Gloucestershire Constabulary is adopting 75 new electric vehicles (EVs) meaning 21% of the fleet will have zero tailpipe emissions.

The new cars and vans, supplied by Nissan, reflect a commitment by Gloucestershire’s Police and Crime Commissioner, Martin Surl, to ensure the force operates in a way which is as responsible and sustainable as possible.

While none of the vehicles will be used as response vehicles, the majority will be used by local investigation teams to help deliver savings of almost 190 tonnes of CO2 per year.

Eleven of the vehicles will be fully marked up as traditional police cars with ‘zero emission’ labelling.

The force expects estimated savings from the switch to EVs of some £138,000 per year as a result of decreased fuel costs and savings to servicing, in comparison to diesel vehicles.

Nissan Motor GB fleet director, Peter McDonald, said: “We are really excited to be working with progressive organisations in their pursuit of net zero. 

"We are working with a number of organisations piloting major initiatives in the corporate and public sector space, and are really excited to announce this partnership with the Gloucester Police Force.

“Through their pioneering work, Gloucestershire is showing how EVs can be used in all kinds of practical applications, and how with some initiative blue light fleets are able to play an active role in decarbonisation. 

"We applaud Gloucester Police Force and are proud to be working with them.”

Gloucestershire claims its large EV police fleet is outnumbered only by the Metropolitan Police, which has 546 eco-vehicles in its fleet – a figure achieved through a combination of hybrid, hydrogen fuel cell and fully-electric vehicles.

Surl said: “The purchase of these new vehicles is a huge step forward for the constabulary to reduce its carbon and pollution, and meets part of my commitment to ‘A Green and Pleasant County’ that was outlined in my Police and Crime Plan.

“It’s a journey we’ve been on for five years and is part of a long-term commitment by my office to ensure our environment is considered at every opportunity.

“The new fleet will save a considerable amount of CO2 and money, giving Gloucestershire a larger percentage of fully-electric vehicles in its fleet than any other force.

“I hope the constabulary will be able to build on this great work, and extend its electric fleet to 40% within the next four years.”

Tim Anderson, head of transport at Energy Saving Trust, congratulated Gloucestershire Constabulary on switching one in five vehicles to fully electric.
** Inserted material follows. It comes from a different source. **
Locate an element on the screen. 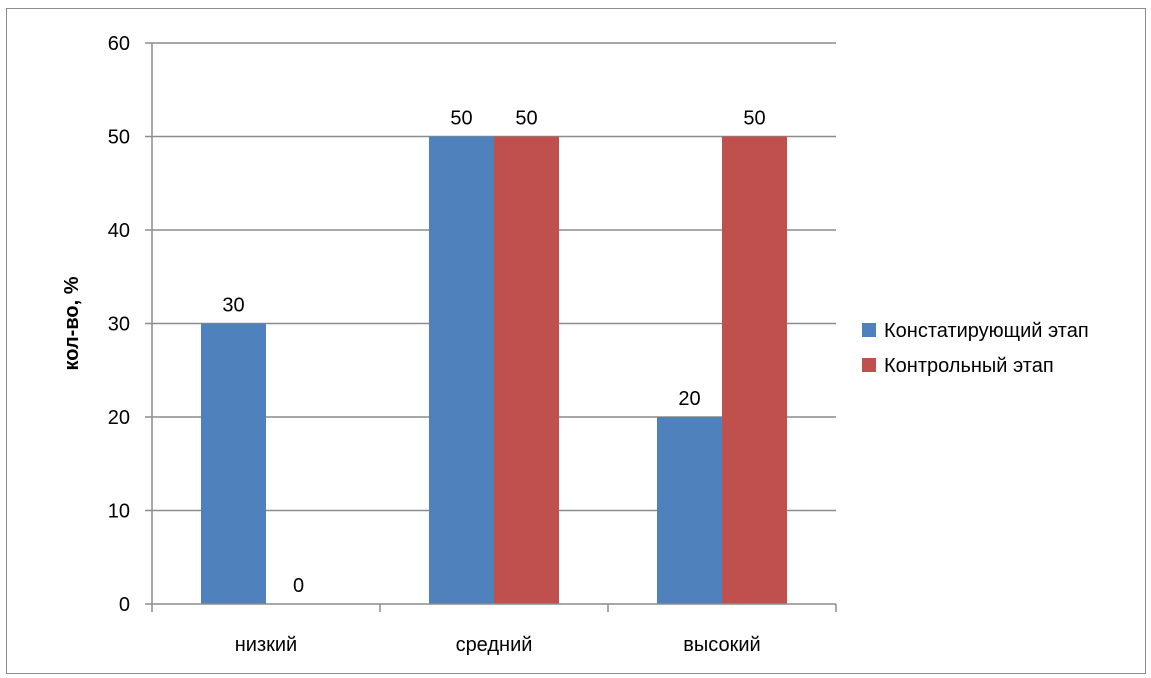  data-label: 0 is located at coordinates (298, 586).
He said: "This is a great achievement and an important example leading the way for other forces proving that even in fleets requiring a high level of operational resilience, electric vehicles can work.
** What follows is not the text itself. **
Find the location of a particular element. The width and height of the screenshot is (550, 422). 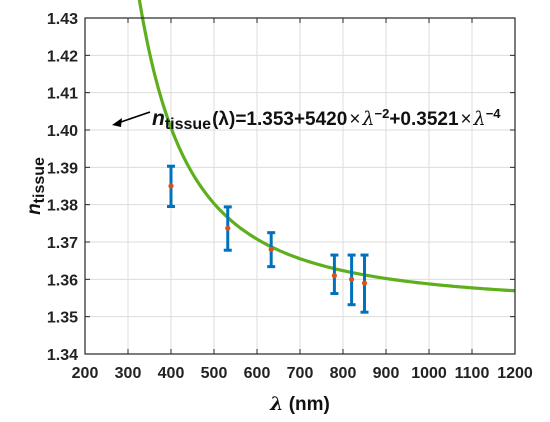

x-tick-label: 700 is located at coordinates (300, 374). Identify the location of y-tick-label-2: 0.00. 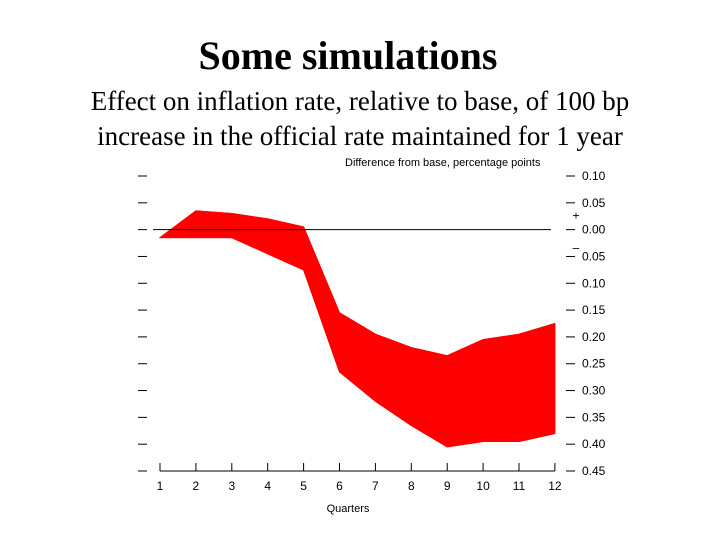
(594, 230).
“Energy Saving Trust has supported several police forces on their journey towards electrification and can provide a funded fleet review to organisations to assist with the business case for electric vehicles.”

Gloucestershire Constabulary expects the delivery of 65 pure electric cars and 10 fully-electric vans in its fleet by the end of April 2020. More than half have already been delivered.

Furthermore, 44 additional charge points have been fitted around various Police buildings in Gloucestershire.